O problema se agrava pelo fato de que o período de maior contágio coincide com os primeiros dias de sintomas, quando a criança ainda não foi diagnosticada, e pela transmissão assintomática, em que adultos ou crianças sem sinais visíveis da doença atuam como vetores.
De acordo com as autoridades, a medida mais eficaz tem sido o afastamento imediato de qualquer criança que apresente febre súbita seguida de aftas dolorosas e erupções cutâneas nas palmas das mãos e solas dos pés.
As instituições estão reforçando protocolos de limpeza com hipoclorito de sódio, único agente capaz de inativar o vírus em superfícies, já que desinfetantes comuns e álcool mostram eficácia limitada.
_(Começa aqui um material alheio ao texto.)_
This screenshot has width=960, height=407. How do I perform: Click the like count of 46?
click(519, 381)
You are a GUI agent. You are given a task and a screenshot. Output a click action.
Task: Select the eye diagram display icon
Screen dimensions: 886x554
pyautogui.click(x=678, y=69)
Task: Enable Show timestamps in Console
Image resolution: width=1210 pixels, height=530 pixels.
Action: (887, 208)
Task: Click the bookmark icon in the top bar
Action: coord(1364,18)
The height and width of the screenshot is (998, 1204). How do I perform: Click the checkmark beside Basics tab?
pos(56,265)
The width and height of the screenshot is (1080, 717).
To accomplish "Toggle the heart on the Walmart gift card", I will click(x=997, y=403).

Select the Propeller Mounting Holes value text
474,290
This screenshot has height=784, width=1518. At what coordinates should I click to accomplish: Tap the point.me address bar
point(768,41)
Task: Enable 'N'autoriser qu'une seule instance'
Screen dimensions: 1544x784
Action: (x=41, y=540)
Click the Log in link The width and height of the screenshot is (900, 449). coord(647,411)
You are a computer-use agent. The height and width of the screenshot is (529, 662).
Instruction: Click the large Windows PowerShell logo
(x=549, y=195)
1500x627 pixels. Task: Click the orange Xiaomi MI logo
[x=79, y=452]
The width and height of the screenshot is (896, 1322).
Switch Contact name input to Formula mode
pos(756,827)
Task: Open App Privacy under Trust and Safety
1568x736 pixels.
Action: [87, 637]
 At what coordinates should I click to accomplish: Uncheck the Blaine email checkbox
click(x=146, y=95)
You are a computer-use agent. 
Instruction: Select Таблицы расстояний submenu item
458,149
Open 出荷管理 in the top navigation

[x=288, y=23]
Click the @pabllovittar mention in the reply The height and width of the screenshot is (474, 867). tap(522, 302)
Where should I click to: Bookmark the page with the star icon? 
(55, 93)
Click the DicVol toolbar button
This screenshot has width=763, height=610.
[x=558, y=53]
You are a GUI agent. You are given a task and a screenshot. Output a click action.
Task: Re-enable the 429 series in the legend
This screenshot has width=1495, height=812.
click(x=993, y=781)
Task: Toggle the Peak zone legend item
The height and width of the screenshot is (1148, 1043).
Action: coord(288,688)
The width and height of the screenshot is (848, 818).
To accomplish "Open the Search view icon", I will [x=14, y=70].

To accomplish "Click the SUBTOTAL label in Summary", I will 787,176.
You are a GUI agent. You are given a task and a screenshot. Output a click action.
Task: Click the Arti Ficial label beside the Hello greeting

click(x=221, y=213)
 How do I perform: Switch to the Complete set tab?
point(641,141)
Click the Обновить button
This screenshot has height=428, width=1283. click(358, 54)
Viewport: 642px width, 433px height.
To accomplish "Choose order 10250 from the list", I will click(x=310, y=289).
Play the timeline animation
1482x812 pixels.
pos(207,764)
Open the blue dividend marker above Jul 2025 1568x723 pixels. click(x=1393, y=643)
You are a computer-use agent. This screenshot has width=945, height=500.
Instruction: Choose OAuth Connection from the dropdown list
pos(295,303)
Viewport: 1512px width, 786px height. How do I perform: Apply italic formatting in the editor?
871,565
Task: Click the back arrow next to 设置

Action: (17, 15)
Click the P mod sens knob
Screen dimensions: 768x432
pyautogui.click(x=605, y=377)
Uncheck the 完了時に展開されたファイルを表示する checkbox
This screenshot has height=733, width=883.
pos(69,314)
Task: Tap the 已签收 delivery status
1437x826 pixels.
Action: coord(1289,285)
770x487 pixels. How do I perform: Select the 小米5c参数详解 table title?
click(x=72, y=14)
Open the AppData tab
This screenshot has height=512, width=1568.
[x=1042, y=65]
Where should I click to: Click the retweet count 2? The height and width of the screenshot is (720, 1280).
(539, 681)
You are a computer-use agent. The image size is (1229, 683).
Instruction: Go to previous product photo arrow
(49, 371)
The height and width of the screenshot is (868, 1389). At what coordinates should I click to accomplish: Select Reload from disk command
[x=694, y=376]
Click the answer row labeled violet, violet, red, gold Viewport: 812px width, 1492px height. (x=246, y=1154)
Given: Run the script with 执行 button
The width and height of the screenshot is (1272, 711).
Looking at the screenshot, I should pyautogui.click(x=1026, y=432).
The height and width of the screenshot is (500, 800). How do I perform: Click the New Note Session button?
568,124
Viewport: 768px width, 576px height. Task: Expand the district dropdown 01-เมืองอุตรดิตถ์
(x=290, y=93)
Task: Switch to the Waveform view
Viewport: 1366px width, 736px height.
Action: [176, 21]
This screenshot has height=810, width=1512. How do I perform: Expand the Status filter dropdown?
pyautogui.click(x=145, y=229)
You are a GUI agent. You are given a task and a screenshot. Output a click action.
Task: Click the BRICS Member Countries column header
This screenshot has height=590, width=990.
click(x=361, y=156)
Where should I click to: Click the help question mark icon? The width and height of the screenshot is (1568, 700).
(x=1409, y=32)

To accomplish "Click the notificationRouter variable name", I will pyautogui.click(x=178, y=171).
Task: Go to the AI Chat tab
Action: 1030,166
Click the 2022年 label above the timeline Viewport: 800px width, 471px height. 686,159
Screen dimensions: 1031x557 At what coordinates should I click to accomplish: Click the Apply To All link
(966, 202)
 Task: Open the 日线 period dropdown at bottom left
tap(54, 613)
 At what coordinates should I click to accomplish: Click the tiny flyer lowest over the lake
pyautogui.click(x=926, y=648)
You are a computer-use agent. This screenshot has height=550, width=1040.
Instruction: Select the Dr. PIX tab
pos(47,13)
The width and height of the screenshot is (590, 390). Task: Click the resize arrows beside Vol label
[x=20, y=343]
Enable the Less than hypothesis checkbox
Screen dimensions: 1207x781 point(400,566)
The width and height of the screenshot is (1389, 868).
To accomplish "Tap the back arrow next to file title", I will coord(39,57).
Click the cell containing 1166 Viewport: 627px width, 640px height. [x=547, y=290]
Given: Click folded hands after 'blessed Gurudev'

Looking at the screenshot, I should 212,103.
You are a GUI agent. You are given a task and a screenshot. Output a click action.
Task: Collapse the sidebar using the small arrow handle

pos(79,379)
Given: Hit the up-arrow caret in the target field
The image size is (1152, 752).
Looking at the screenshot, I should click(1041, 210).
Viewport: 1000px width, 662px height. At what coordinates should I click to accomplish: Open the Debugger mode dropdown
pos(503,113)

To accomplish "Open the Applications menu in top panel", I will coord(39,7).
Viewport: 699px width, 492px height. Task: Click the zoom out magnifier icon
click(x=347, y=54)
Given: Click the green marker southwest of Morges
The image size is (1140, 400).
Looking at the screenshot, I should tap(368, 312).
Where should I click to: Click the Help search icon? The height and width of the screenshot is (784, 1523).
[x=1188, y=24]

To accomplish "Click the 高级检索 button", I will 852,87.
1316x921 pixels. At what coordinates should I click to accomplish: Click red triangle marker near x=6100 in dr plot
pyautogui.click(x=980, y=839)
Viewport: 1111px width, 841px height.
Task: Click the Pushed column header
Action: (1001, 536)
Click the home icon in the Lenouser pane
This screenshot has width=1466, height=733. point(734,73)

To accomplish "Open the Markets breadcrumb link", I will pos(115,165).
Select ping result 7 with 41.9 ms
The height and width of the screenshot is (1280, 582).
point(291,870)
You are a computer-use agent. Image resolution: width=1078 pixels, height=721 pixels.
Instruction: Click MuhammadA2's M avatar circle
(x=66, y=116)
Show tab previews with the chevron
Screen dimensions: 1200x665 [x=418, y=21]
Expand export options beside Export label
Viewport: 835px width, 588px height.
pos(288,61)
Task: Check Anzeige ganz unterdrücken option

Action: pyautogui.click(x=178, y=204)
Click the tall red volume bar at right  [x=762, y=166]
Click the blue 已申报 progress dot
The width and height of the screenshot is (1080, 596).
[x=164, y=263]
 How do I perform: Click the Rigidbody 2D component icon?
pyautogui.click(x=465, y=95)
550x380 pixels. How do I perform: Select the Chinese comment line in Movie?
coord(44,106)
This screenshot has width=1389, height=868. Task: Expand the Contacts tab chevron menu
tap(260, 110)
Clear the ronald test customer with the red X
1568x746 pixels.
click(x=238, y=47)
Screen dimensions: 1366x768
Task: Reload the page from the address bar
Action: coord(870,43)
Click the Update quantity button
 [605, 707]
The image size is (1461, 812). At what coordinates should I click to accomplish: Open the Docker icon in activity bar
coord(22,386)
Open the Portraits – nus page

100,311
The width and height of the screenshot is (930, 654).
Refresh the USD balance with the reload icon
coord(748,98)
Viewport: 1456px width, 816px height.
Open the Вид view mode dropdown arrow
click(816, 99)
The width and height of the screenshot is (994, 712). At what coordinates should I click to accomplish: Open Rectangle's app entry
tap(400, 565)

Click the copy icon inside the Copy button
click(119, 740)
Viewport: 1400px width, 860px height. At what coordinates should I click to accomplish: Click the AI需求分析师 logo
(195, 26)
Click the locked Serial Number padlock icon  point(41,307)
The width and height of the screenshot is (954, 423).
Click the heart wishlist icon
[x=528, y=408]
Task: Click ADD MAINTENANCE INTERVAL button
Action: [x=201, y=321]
Sinais de alerta para os pais
A identificação precoce é a principal arma das famílias. Segundo especialistas, o quadro clínico típico inicia com febre alta e mal-estar, evoluindo rapidamente para o surgimento das manchas e erupções características na boca, nas mãos e nos pés.
Além disso, especialistas também destacam que a doença afeta o comportamento das crianças, que geralmente ficam mais irritadiças e se recusam a comer por causa da dor na boca.
“Eles não conseguem comer direito, ficam muito irritados. A dor das aftas é o que mais preocupa”, descreve uma pediatra.
O tratamento é exclusivamente sintomático, focado em hidratação e controle da dor, sem a necessidade de antivirais específicos. A recuperação ocorre naturalmente em 7 a 10 dias.
Retorno às aulas
A maior fonte de ansiedade para pais e gestores escolares reside nos critérios de retorno. De acordo com as diretrizes de saúde pública, a criança só pode voltar à creche após estar afebril por 24 horas sem medicação, com as lesões orais cicatrizadas e as bolhas na pele secas.
No entanto, o alerta permanece mesmo após o retorno. Estudos confirmam que o vírus continua sendo eliminado nas fezes por 3 a 8 semanas, exigindo que as creches mantenham a higiene rigorosa nas trocas de fraldas e que os pais redobrem a atenção à lavagem das mãos em casa.
Complicações
Embora a maioria dos casos evolua sem sequelas, autoridades de saúde alertam para o risco de complicações neurológicas associadas à cepa EV-A71, que pode causar meningite e encefalite.
Além disso, especialistas observam que, semanas após a infecção, algumas crianças podem apresentar queda temporária das unhas, um efeito colateral benigno, mas que assusta os responsáveis.
A orientação das autoridades sanitárias é que, diante de qualquer suspeita, procure imediatamente um pediatra e mantenha a criança em isolamento domiciliar.